Eusebio Di Francesco, parlando nella consueta conferenza stampa di presentazione del match, ha parlato degli importanti numeri della difesa giallorossa, che attualmente è la meno battuta in Serie A e non ha subito goal in trasferta: “Allora vuol dire che dobbiamo migliorare in casa. Comunque non è mai un discorso esclusivamente di difesa, è sempre una questione di squadra. Bisogna essere bravi a leggere le situazioni, è tutta la squadra che si deve muovere in un certo modo”.

Di Francesco ha parlato delle condizioni di Karsdorp e Schick: “Il primo è pronto e domani scenderà in campo dal 1’, Schick invece ha ancora un percorso da completare per la sua crescita”.

La Roma può contare su un’eccellente solidità difensiva, a detta di molti però ultimamente a creato meno in area avversaria: “La nostra è la squadra che va di più nell’uno contro uno e siamo la seconda squadra per cross dopo l’Inter. Dobbiamo accompagnare meglio il gioco con i centrocampisti e gli esterni, l’area avversaria va riempita di più. Contro il Torino abbiamo fatto il 65% di possesso palla, abbiamo creato ma anche sbagliato molto negli ultimi venti metri. Contro il Napoli invece abbiamo preso un palo e una traversa e con un po’ di determinazione in più avremmo potuto ottenere di più. Siamo solidi e questo vuol dire che stiamo diventando una squadra importante”.

Il tecnico giallorosso ha regalato un altro paio di indicazioni importanti sull’undici che schiererà: “Dzeko e Kolarov non andranno in panchina, poi prima del Bologna farò le mie valutazioni. Io punto sempre a mandare in campo quella che è la formazione migliore, il che non vuol dire formazione titolare. Quando si gioca così spesso vanno valutate tante cose e quindi proveremo a scegliere la squadra migliore per battere il Crotone”.

In queste ore si sta parlando molto di antisemitismo e degli ormai tristemente noti adesivi su Anna Frank: “Ci sono delle istituzioni competenti che devono seguire questo tipo di vicende. E’ assurdo parlare di antisemitismo, quello che posso dire è che da uomo io mi sento Anna Frank”.

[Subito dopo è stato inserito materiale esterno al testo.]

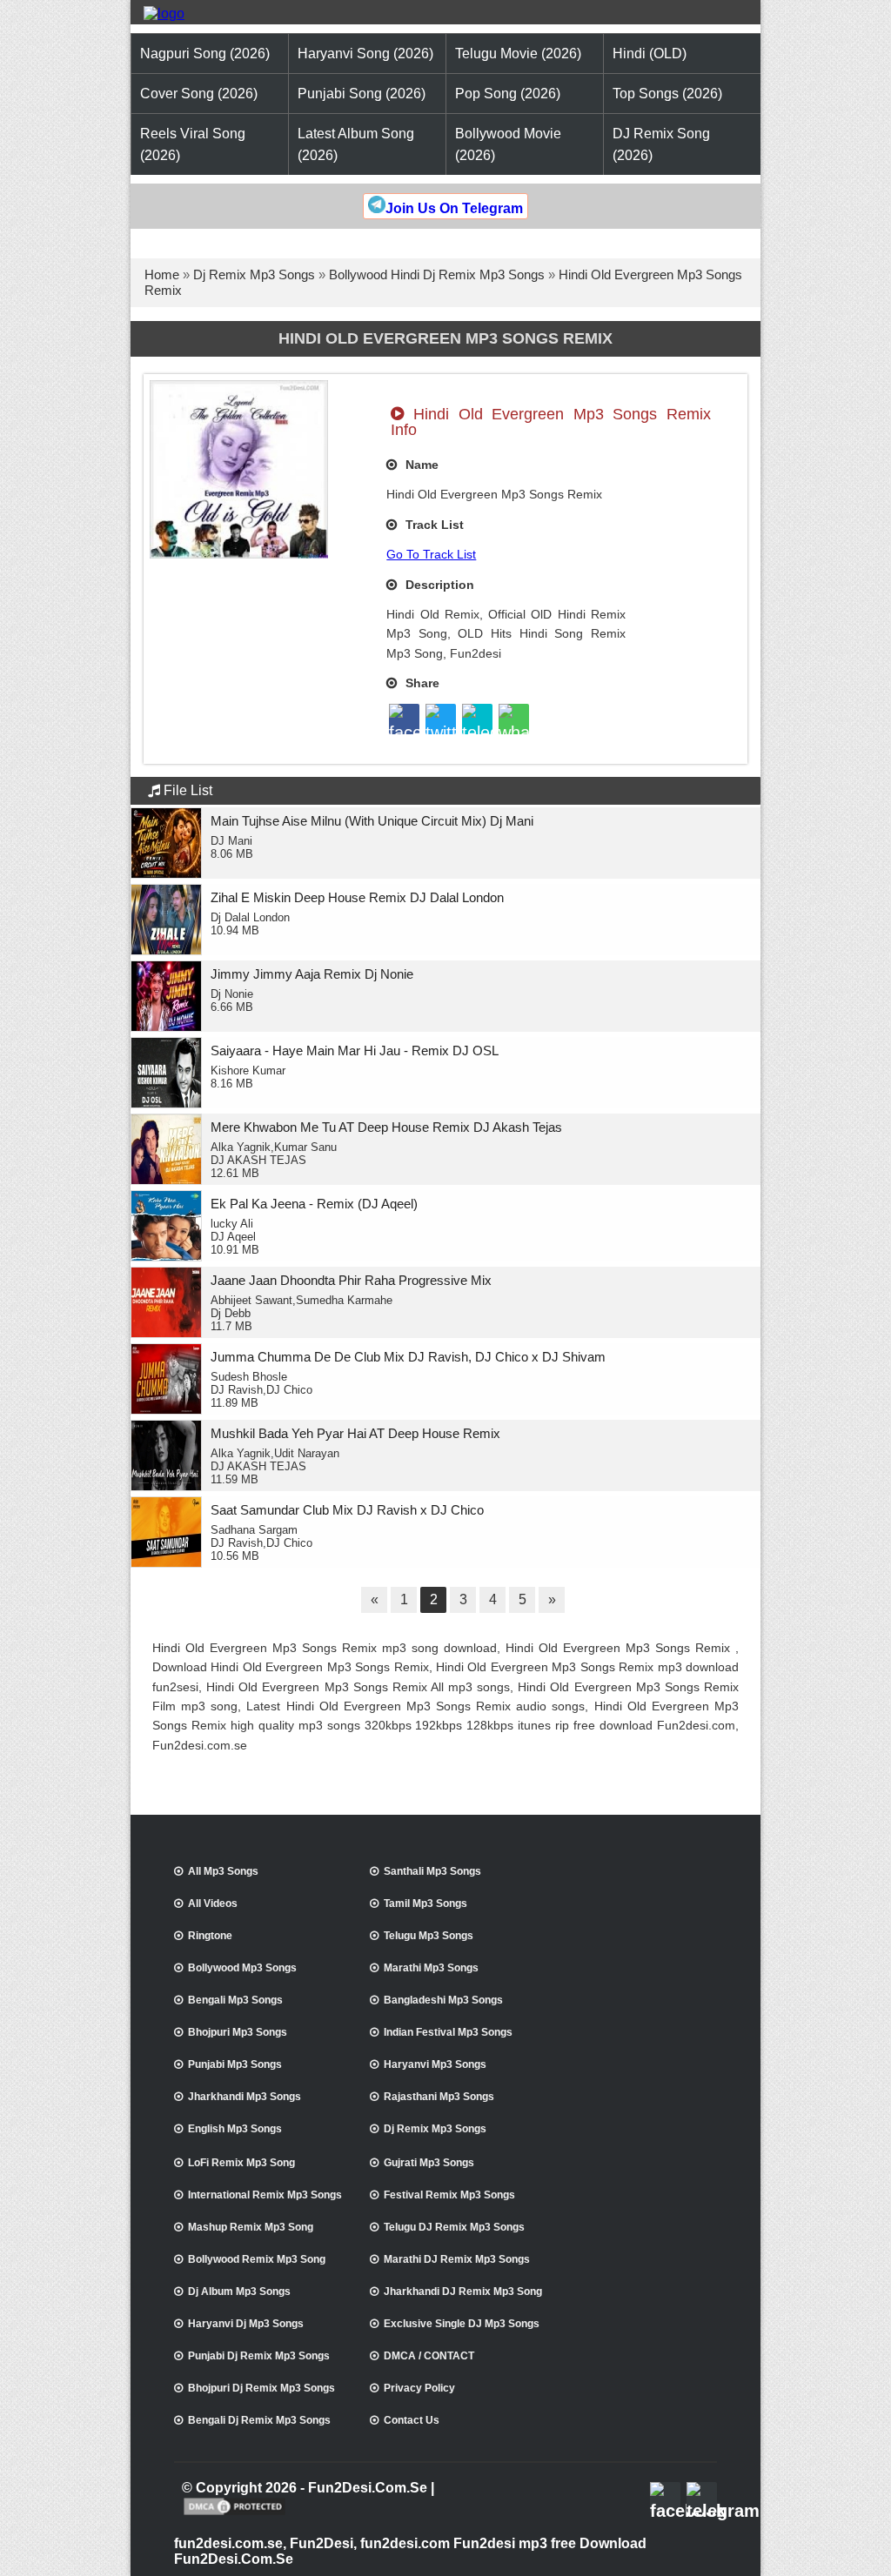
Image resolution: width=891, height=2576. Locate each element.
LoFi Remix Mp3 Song (241, 2163)
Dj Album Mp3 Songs (239, 2291)
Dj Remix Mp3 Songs (254, 274)
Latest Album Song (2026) (356, 144)
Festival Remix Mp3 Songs (449, 2195)
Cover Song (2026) (199, 93)
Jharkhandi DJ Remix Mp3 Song (463, 2291)
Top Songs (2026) (667, 93)
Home (161, 274)
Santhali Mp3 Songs (432, 1871)
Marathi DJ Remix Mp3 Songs (457, 2259)
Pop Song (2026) (507, 93)
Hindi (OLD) (650, 53)
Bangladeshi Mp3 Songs (443, 2000)
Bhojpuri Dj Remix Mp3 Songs (261, 2388)
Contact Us (411, 2420)
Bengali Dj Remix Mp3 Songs (259, 2420)
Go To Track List (431, 554)
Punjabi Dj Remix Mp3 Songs (259, 2356)
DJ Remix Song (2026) (661, 144)
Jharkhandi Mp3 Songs (244, 2097)
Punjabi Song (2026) (361, 93)
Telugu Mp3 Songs (428, 1936)
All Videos (213, 1903)
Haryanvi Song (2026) (365, 53)
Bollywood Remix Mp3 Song (256, 2259)
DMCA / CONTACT (429, 2356)
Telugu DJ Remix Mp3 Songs (454, 2227)
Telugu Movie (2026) (518, 53)
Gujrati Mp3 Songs (429, 2163)
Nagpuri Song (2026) (205, 53)
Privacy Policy (419, 2388)
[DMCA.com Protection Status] (234, 2513)
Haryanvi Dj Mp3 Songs (246, 2324)
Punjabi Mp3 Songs (235, 2064)
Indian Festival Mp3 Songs (448, 2032)
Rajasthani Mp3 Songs (439, 2097)
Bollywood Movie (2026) (508, 144)
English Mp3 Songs (235, 2129)
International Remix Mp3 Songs (265, 2195)
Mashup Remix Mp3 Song (250, 2227)
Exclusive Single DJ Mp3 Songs (461, 2324)
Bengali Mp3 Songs (235, 2000)
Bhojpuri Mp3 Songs (237, 2032)
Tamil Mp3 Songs (425, 1903)
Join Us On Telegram (454, 208)
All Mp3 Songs (223, 1871)
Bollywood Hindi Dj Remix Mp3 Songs (437, 274)
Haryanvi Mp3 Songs (435, 2064)
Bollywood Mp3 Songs (242, 1968)
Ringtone (210, 1936)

Di Francesco ha fatto il punto sulle condizioni di Patrik Schick: “Lui deve ritrovare la condizione, una volta fatto questo potrà giocare in ogni ruolo. Quello che conta è la mentalità, è quella che non deve cambiare. Schick è un ottimo giocatore che deve ancora raggiungere la migliore condizione fisica, quando l’avrà fatto lo inseriremo”.

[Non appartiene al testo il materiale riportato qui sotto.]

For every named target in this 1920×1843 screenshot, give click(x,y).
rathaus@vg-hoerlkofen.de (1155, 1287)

La Roma ha ritrovato un Florenzi che si conferma jolly di straordinaria qualità: “Ha dimostrato di poter giocare sia più alto che più basso, dipende dalle partite. Viene da un uno stop e secondo me ha giocato tanto negli ultimi tempi. In base agli avversari decidere dove metterlo, stiamo parlando di un valore aggiunto”.

Lotito ha annunciato che ogni anno 200 tifosi della Lazio andranno in viaggio ad Auschwitz: “E’ una bella iniziativa, andrei anche io con loro”.

Il tecnico giallorosso sarà costretto a cambiare qualcosa in difesa: “Fazio può farcela, potrebbe essere disponibile ma decideremo vedendolo in allenamento. Manolas non ci sarà, puntiamo di recuperarlo per il Chelsea o al limite per la Fiorentina”.

Di Francesco ha fatto un bilancio dei suoi primi mesi in giallorosso: “L’anno scorso la Roma ha ottenuto un grande risultato, io voglio trasmettere un’idea che però sta passando e questo per me è molto importante. Adesso ci serve essere continui sia a livello di atteggiamento che di prestazione. I primi quattro mesi sono comunque andati bene, sono contento".

Infine un ultimo accenno sulla formazione: “De Rossi e Gonalons insieme? Vediamo, c’è stata questa possibilità contro il Napoli. Domani direi di noi, per il futuro però è una soluzione che ci può stare. Gerson e Under? Può essere la partita giusta per vedere in campo uno dei due o magari tutti e due insieme”.